If she were here she would say
the cicadas, the cicadas and rest
her arms over the frame, the window
folded and pushed aside and she would
listen, just that, doing nothing but noting,
while the high tide of summer night holds
her like a sea, how cicada cicada cicada out of
the earth after seven white years tight in the crush
of earth have crawled to the light, bust
out to beat and drum leg to leg,
to say themselves, over and over.
Why can I not see one of you when I can hear the sound of so many?
How do you see or find each other in the hot night and in the mild day?
Do you recognise the lost luggage of your sisters and brothers that clings to telegraph poles, walls, tree trunks, leaves of montbretia?
What is the name of the woman who gathers your transparencies with their sticky frail claws to preserve them in clear resin?
Who will make jewellery of your ectoskeletons?
A cellist who thought she had arranged to meet my husband arrived to stay, but he had gone away. She knelt on the bed in the sun porch with the windows pushed aside and listened to the cicadas that are the antecedents, the great grandparents of those I hear now while they say themselves, speak themselves and tell where they are. These cicadas were full of wings and desire and yearning.

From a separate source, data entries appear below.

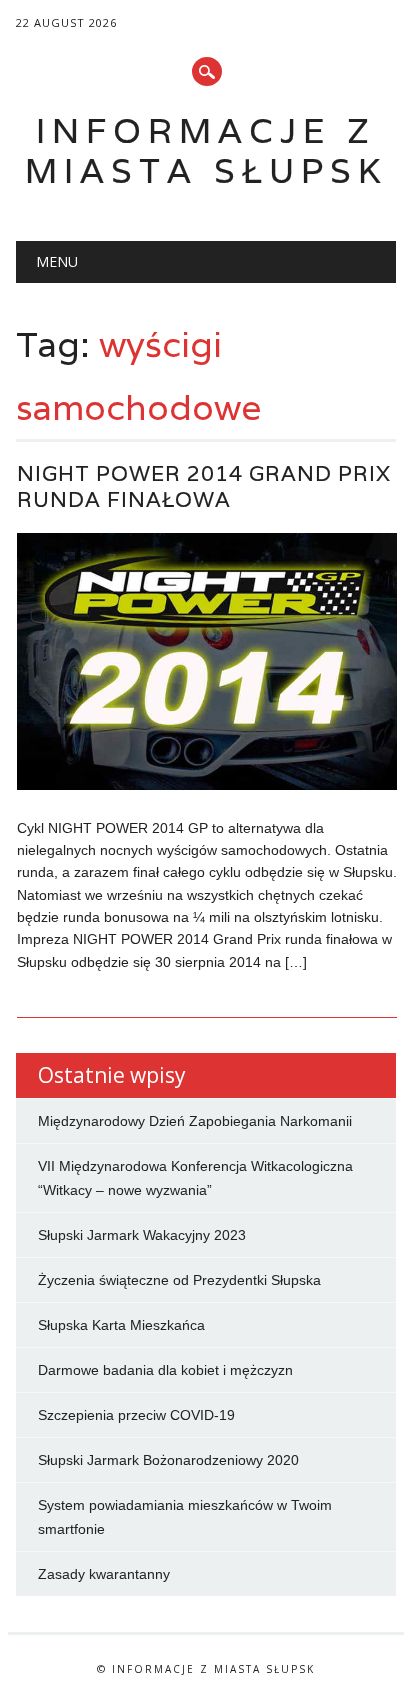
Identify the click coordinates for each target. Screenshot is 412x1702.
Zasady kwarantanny (104, 1574)
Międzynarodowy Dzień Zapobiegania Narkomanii (195, 1121)
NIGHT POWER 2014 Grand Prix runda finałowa (204, 486)
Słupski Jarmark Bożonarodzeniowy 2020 (168, 1460)
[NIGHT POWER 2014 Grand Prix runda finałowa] (207, 785)
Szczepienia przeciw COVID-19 (136, 1415)
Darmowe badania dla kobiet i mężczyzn (165, 1370)
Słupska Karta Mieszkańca (121, 1325)
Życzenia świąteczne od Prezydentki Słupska (179, 1280)
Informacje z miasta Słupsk (206, 150)
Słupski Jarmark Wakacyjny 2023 (142, 1235)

So there was this young woman I did not know, with no cello on this February evening twenty-five years ago, but just the mild air and the demands of cicadas. Their insistence and requests moved around and hit against the asking of others. She rested her forearms on the window sill and it was better than the radio, the television or an LP, maybe better than my husband would have been and all the words they would have said to each other. If they had met here I would have forgotten what was said.
There was just a woman and unnumbered, innumerable insects one night in that short season when it must all be said or never, or never.